%%

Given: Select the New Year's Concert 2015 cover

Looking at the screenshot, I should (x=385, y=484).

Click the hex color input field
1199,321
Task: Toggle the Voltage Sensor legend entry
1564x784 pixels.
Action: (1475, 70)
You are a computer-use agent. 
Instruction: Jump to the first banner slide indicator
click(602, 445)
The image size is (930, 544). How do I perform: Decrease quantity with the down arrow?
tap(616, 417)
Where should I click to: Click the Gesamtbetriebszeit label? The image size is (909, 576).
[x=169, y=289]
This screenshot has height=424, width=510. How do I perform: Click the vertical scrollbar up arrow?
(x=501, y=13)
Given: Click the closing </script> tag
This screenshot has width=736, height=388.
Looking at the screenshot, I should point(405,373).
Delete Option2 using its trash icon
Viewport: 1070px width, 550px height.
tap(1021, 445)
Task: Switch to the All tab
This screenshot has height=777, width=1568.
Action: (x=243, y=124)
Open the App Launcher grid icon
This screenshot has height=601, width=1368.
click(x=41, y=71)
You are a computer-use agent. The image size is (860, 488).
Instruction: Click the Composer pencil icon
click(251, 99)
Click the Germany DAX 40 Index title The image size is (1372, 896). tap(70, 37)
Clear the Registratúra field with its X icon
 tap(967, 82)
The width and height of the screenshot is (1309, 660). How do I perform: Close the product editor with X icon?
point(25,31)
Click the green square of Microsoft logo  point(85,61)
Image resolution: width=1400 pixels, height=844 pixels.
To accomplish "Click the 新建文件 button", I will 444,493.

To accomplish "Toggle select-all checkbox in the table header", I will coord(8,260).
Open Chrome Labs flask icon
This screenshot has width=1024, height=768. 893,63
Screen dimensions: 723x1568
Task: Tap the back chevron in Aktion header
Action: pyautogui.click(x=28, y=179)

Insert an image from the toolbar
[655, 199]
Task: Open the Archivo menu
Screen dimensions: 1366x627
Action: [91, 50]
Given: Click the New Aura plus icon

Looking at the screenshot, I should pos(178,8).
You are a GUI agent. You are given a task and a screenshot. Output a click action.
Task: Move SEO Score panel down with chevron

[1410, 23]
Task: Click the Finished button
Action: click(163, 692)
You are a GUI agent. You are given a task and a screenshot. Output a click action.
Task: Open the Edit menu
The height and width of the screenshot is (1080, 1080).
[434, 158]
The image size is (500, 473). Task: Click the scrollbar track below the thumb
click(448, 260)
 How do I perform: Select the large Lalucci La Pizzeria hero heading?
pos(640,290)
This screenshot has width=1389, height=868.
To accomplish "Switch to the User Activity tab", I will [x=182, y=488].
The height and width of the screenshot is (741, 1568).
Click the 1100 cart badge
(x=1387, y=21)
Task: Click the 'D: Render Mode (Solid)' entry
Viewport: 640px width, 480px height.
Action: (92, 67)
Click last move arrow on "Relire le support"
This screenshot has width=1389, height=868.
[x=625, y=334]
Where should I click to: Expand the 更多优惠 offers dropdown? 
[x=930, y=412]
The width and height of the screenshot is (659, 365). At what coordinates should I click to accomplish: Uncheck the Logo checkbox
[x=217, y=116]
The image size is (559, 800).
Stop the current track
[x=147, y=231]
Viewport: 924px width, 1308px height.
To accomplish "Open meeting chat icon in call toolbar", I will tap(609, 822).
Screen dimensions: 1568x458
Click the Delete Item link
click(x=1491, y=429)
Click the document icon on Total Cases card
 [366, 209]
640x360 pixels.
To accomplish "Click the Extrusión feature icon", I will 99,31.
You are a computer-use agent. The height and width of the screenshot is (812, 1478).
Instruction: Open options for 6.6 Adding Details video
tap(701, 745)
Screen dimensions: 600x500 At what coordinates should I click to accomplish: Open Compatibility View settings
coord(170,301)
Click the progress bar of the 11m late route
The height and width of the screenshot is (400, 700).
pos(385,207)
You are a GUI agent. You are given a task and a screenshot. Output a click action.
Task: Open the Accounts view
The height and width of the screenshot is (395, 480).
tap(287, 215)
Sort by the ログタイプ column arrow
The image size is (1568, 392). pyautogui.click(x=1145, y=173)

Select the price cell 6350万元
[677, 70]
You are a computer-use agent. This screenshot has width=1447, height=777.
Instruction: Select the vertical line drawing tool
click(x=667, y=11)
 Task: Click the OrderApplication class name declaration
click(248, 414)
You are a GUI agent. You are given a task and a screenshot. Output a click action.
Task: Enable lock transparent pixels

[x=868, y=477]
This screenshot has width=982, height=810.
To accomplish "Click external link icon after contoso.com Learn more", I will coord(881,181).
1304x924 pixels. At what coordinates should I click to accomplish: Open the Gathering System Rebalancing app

%%

Output all of the entries without altering a single word.

Given: Select the New Year's Concert 2015 cover

Looking at the screenshot, I should (x=385, y=484).

Click the hex color input field
1199,321
Task: Toggle the Voltage Sensor legend entry
1564x784 pixels.
Action: (1475, 70)
You are a computer-use agent. 
Instruction: Jump to the first banner slide indicator
click(602, 445)
The image size is (930, 544). How do I perform: Decrease quantity with the down arrow?
tap(616, 417)
Where should I click to: Click the Gesamtbetriebszeit label? The image size is (909, 576).
[x=169, y=289]
This screenshot has height=424, width=510. How do I perform: Click the vertical scrollbar up arrow?
(x=501, y=13)
Given: Click the closing </script> tag
This screenshot has width=736, height=388.
Looking at the screenshot, I should point(405,373).
Delete Option2 using its trash icon
Viewport: 1070px width, 550px height.
tap(1021, 445)
Task: Switch to the All tab
This screenshot has height=777, width=1568.
Action: (x=243, y=124)
Open the App Launcher grid icon
This screenshot has height=601, width=1368.
click(x=41, y=71)
You are a computer-use agent. The image size is (860, 488).
Instruction: Click the Composer pencil icon
click(251, 99)
Click the Germany DAX 40 Index title The image size is (1372, 896). tap(70, 37)
Clear the Registratúra field with its X icon
 tap(967, 82)
The width and height of the screenshot is (1309, 660). How do I perform: Close the product editor with X icon?
point(25,31)
Click the green square of Microsoft logo  point(85,61)
Image resolution: width=1400 pixels, height=844 pixels.
To accomplish "Click the 新建文件 button", I will 444,493.

To accomplish "Toggle select-all checkbox in the table header", I will coord(8,260).
Open Chrome Labs flask icon
This screenshot has width=1024, height=768. 893,63
Screen dimensions: 723x1568
Task: Tap the back chevron in Aktion header
Action: pyautogui.click(x=28, y=179)

Insert an image from the toolbar
[655, 199]
Task: Open the Archivo menu
Screen dimensions: 1366x627
Action: [91, 50]
Given: Click the New Aura plus icon

Looking at the screenshot, I should pos(178,8).
You are a GUI agent. You are given a task and a screenshot. Output a click action.
Task: Move SEO Score panel down with chevron

[1410, 23]
Task: Click the Finished button
Action: click(163, 692)
You are a GUI agent. You are given a task and a screenshot. Output a click action.
Task: Open the Edit menu
The height and width of the screenshot is (1080, 1080).
[434, 158]
The image size is (500, 473). Task: Click the scrollbar track below the thumb
click(448, 260)
 How do I perform: Select the large Lalucci La Pizzeria hero heading?
pos(640,290)
This screenshot has width=1389, height=868.
To accomplish "Switch to the User Activity tab", I will [x=182, y=488].
The height and width of the screenshot is (741, 1568).
Click the 1100 cart badge
(x=1387, y=21)
Task: Click the 'D: Render Mode (Solid)' entry
Viewport: 640px width, 480px height.
Action: (92, 67)
Click last move arrow on "Relire le support"
This screenshot has width=1389, height=868.
[x=625, y=334]
Where should I click to: Expand the 更多优惠 offers dropdown? 
[x=930, y=412]
The width and height of the screenshot is (659, 365). At what coordinates should I click to accomplish: Uncheck the Logo checkbox
[x=217, y=116]
The image size is (559, 800).
Stop the current track
[x=147, y=231]
Viewport: 924px width, 1308px height.
To accomplish "Open meeting chat icon in call toolbar", I will tap(609, 822).
Screen dimensions: 1568x458
Click the Delete Item link
click(x=1491, y=429)
Click the document icon on Total Cases card
 [366, 209]
640x360 pixels.
To accomplish "Click the Extrusión feature icon", I will 99,31.
You are a computer-use agent. The height and width of the screenshot is (812, 1478).
Instruction: Open options for 6.6 Adding Details video
tap(701, 745)
Screen dimensions: 600x500 At what coordinates should I click to accomplish: Open Compatibility View settings
coord(170,301)
Click the progress bar of the 11m late route
The height and width of the screenshot is (400, 700).
pos(385,207)
You are a GUI agent. You are given a task and a screenshot. Output a click action.
Task: Open the Accounts view
The height and width of the screenshot is (395, 480).
tap(287, 215)
Sort by the ログタイプ column arrow
The image size is (1568, 392). pyautogui.click(x=1145, y=173)

Select the price cell 6350万元
[677, 70]
You are a computer-use agent. This screenshot has width=1447, height=777.
Instruction: Select the vertical line drawing tool
click(x=667, y=11)
 Task: Click the OrderApplication class name declaration
click(248, 414)
You are a GUI agent. You are given a task and a screenshot. Output a click action.
Task: Enable lock transparent pixels

[x=868, y=477]
This screenshot has width=982, height=810.
To accomplish "Click external link icon after contoso.com Learn more", I will coord(881,181).
1304x924 pixels. At what coordinates should I click to accomplish: Open the Gathering System Rebalancing app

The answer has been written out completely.